Disclaimer: The following task (or title) is prone to change as we are shaping the 2024 edition of the Autonomous Driving Challenge.

Large-Scale Occupancy Prediction

Given massive images from multiple cameras in OpenScene, the goal is to predict the current occupancy state and semantics of each voxel grid in the scene. In this task, we use the intersection-over-union (mIoU) over all classes to evaluate model performance.

Here we provide a naive baseline for the Large-Scale Occupancy Prediction on OpenScene mini set, trained with 8 Tesla A100 GPUs.
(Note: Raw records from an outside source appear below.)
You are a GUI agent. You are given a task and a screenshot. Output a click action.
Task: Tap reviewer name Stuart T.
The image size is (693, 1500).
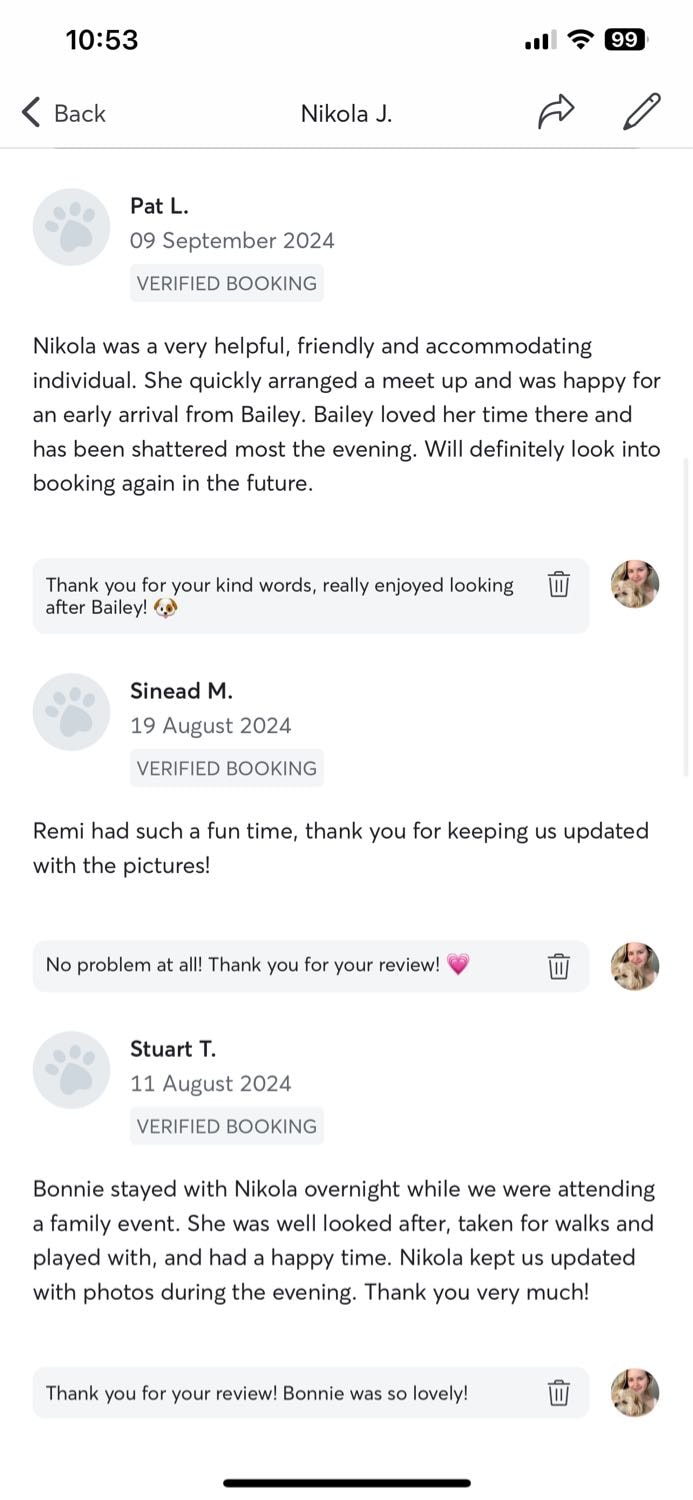pos(173,1049)
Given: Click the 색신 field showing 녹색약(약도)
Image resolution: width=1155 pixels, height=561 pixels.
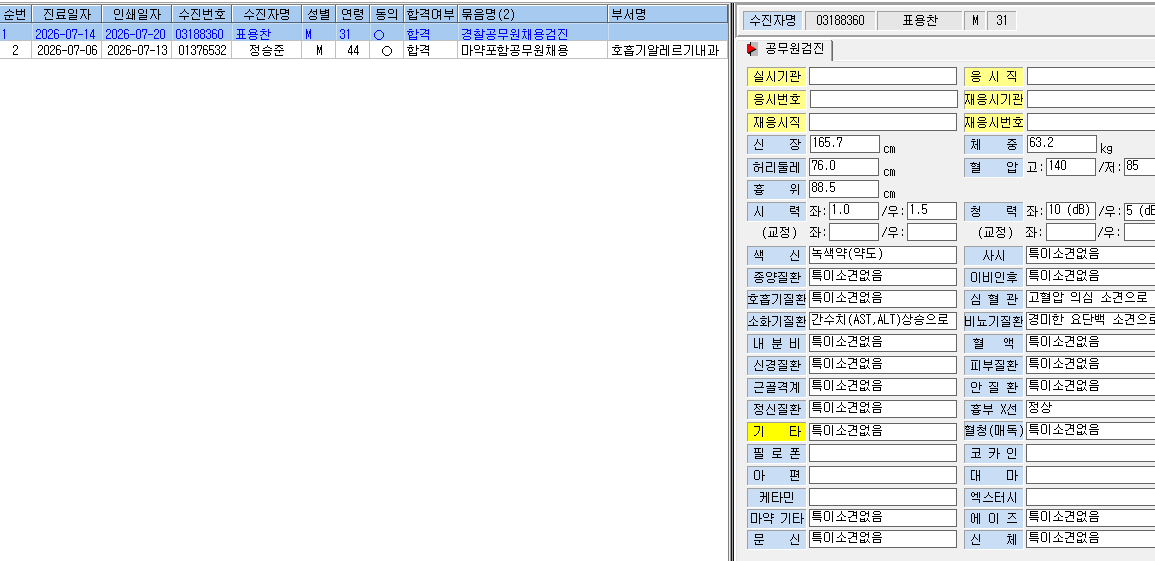Looking at the screenshot, I should click(882, 255).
Backbone mIoU IoU@Car Precision Recall Memory Time
ResNet-50 7.5 (not fully trained) 21.4 24.4 65.3 9260 43
VoVNet-99 14.4 (not fully trained) 35.9 46.7 76.1 14537 81
  • mIoU (%), IoU@Car (%), Precision (%), and Recall (%) are evaluated on 20% OpenScene mini set.
  • Memory (MB/GPU) and Time (hr) are recorded as the reference of resource consumption during training.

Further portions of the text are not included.